Starburst smart indexing and caching#

Starburst smart indexing and caching enables higher performance for catalogs using the Hive, Iceberg, or Delta Lake connectors by transparently adding an indexing and caching layer.

Note

Learn more about high level architecture and characteristics of smart indexing and caching before using it.

Note

Smart indexing and caching is a public preview feature. Contact Starburst support with questions or feedback.

Requirements#

To use smart indexing and caching, you need:

Supported object storage#

Smart indexing and caching only supports the following object storage:

No other other object storage systems, including on-premises storage, Google Cloud Storage, S3-compatible storage such as MinIO, and any others are supported.

Cluster configuration#

Smart indexing and caching requires your cluster to operate on the Kubernetes-based platform with the recommended node sizes. These sizes provide the necessary resources in terms of CPU, memory, and storage. Specifically, the included SSD storage is heavily used. You need to ensure that these devices are not used for any other purpose.

EKS node sizes:

  • r5d.4xlarge or larger

  • r5dn.4xlarge or larger

  • r6gd.4xlarge or larger

  • i3.4xlarge or larger

Create an EKS Managed Node Group with a specific size, and use it for all nodes in the cluster.

AKS node size:

  • Standard_L16s_v2 or larger with SSDs attached

Warning

Smart indexing and caching is not supported on a cluster running in Fault-tolerant execution mode.

Deployment and management is performed with the SEP Helm charts detailed in Deploying with Kubernetes and Configuring Starburst Enterprise in Kubernetes.

Add the following section in your values file for the specific cluster to enable smart indexing and caching:

siac:
  enabled: true

By default, it is disabled. The recommended memory allocation is automatically configured, but can be optionally overridden.

siac:
  enabled: true
  additionalHeapSizePercentage: 15

Smart indexing and caching requires privileged access to the attached storage on the nodes. Configure this for the coordinator and all workers.

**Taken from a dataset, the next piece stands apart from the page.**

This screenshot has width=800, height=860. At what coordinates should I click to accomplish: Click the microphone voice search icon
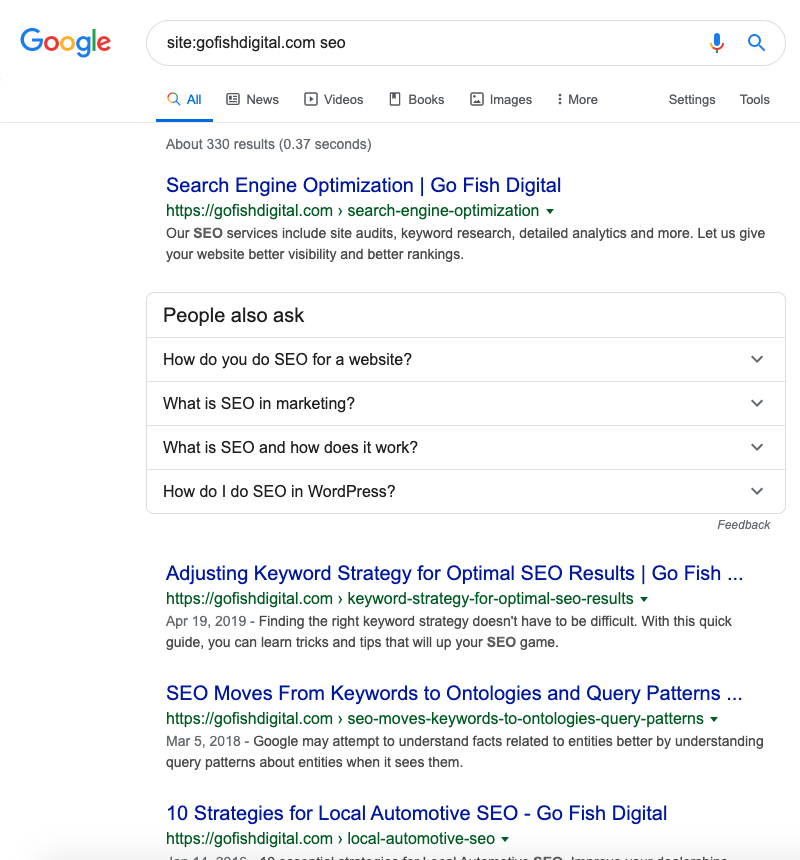pyautogui.click(x=717, y=43)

Coordinator configuration for privileged access:

coordinator:
  securityContext:
    privileged: true

Worker configuration for privileged access:

worker:
  securityContext:
    privileged: true

As a last step, you need to ensure that you use a dedicated coordinator that is not scheduled for query processing, and adjust the query processing configuration to allow for more splits:

coordinator:
  additionalProperties: |
    ...
    node-scheduler.include-coordinator=false
    node-scheduler.max-splits-per-node=4096
    node-scheduler.max-unacknowledged-splits-per-task=1024
    node-scheduler.max-adjusted-pending-splits-per-task=1024

Use Helm to update the values and restart the cluster nodes. Confirm the cluster is operating correctly with the new configuration, but without any adjusted catalogs, and then proceed to configure catalogs.

Related to the catalog usage, the cluster needs to allow internal communication between all workers, as well as with the coordinator on all the HTTP ports configured by the different values for http-rest-port in all catalogs.

When starting the cluster, smart indexing and caching parses all configuration parameters and can send invalid warnings such as Configuration property 'cache-service.password' was not used. You can safely ignore these warnings.

Catalog configuration#

After a successful Cluster configuration, you can configure the desired catalog to use smart indexing and caching.

Only catalogs using the Hive, Iceberg, or Delta Lake connectors can be accelerated:

  • connector.name=hive

  • connector.name=iceberg

  • connector.name=delta-lake

For more details, see Delta Lake considerations, Iceberg considerations, and Hive considerations.

Only catalogs backed by S3 and ADLS object storage are supported. For more details, see S3 considerations and ADLS considerations.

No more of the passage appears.